Q: Who will pay my medical bills?
A: Many auto accident victims face substantial medical bills for the treatment they receive. The party that might be responsible for paying your medical bills will depend on whether you were at fault or whether another driver was at fault. If you were at fault, you can use your medical insurance to pay for your medical expenses minus your deductibles and copays. If the other driver was at fault, their auto insurance company will be responsible for paying your medical expenses up to its policy limits. If the at-fault driver was uninsured, you can submit a claim to your UM/UIM coverage to cover your medical bills.
Even if the other motorist is at fault, the insurance company will not pay for your medical bills until your claim is resolved. In that case, your Mesa car accident lawyer can talk to your doctor and explain the situation. Many doctors will agree to wait to be paid until your claim is resolved. You can also use your medical insurance to pay for your medical bills while your claim is pending. Your insurance company will then go after the at-fault party’s insurer for reimbursement.
Q: What if a defective part caused my accident?
A: Some collisions are caused by defective parts instead of the negligence of either driver.

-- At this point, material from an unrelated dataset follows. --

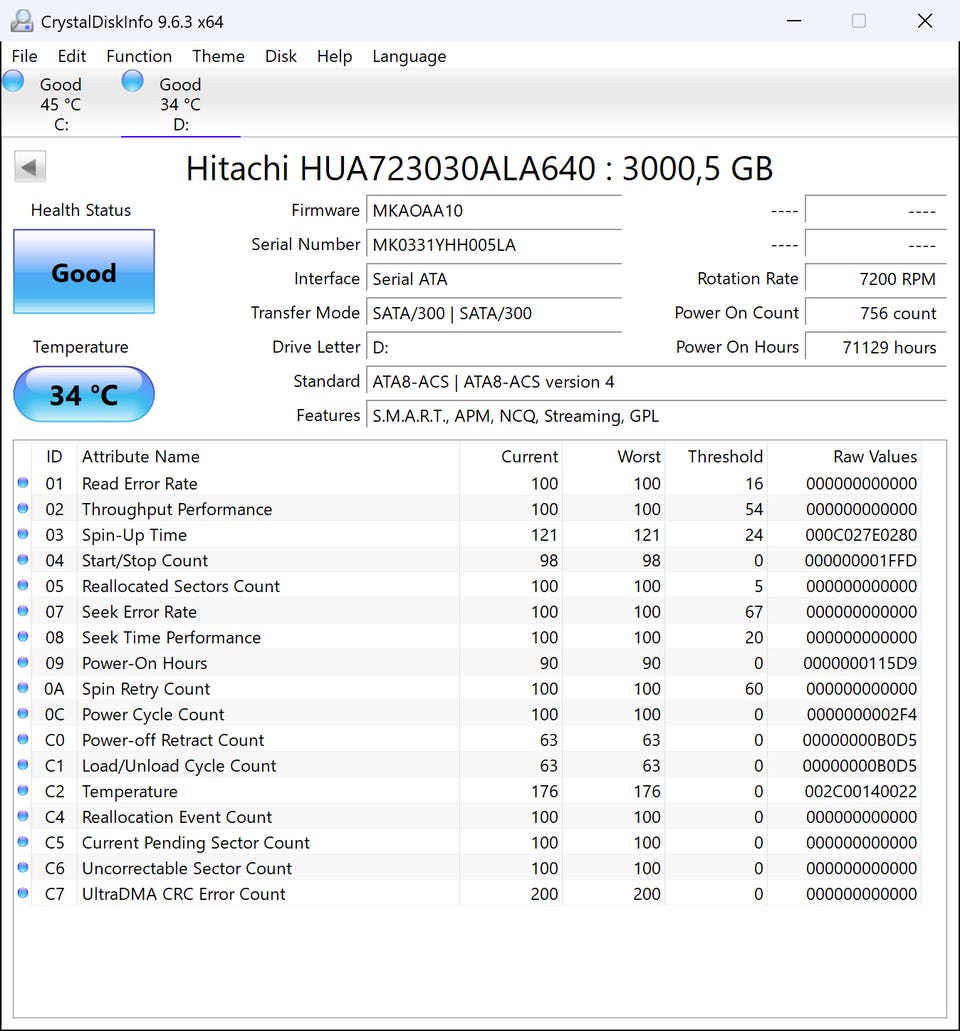Click the previous disk arrow button
Image resolution: width=960 pixels, height=1031 pixels.
[30, 167]
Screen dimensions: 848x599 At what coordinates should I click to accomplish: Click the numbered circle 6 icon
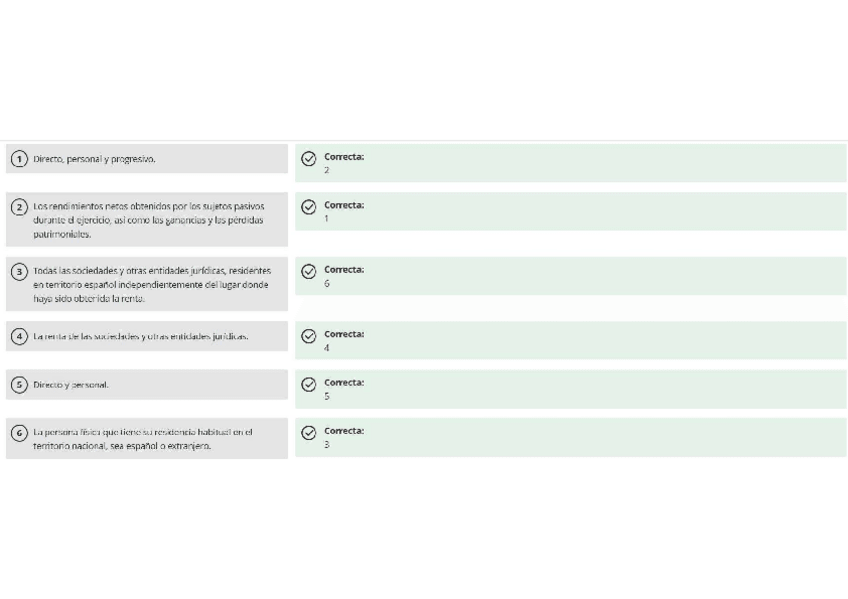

In that case, your attorney can file a product liability claim against the manufacturer of the defective part and others involved in the chain of distribution.
Q: Who is liable when the at-fault driver was working at the time?
A: If you were injured in an accident caused by someone who was working within the scope and course of their employment, the at-fault motorist’s employer can be vicariously liable for the negligence of its employee. This means that the at-fault motorist’s employer will be responsible for paying damages to you since it will likelier have an insurance policy with substantially higher limits than the motorist.
Q: Who is allowed to sue when someone is killed?
- Surviving spouse
- Surviving children if no surviving spouse
- Surviving parent(s) if no spouse or children
- Estate’s executor or personal representative
When a wrongful death lawsuit is filed by an executor or personal representative, the proceeds will go to the estate for the benefit of the deceased person’s beneficiaries or heirs.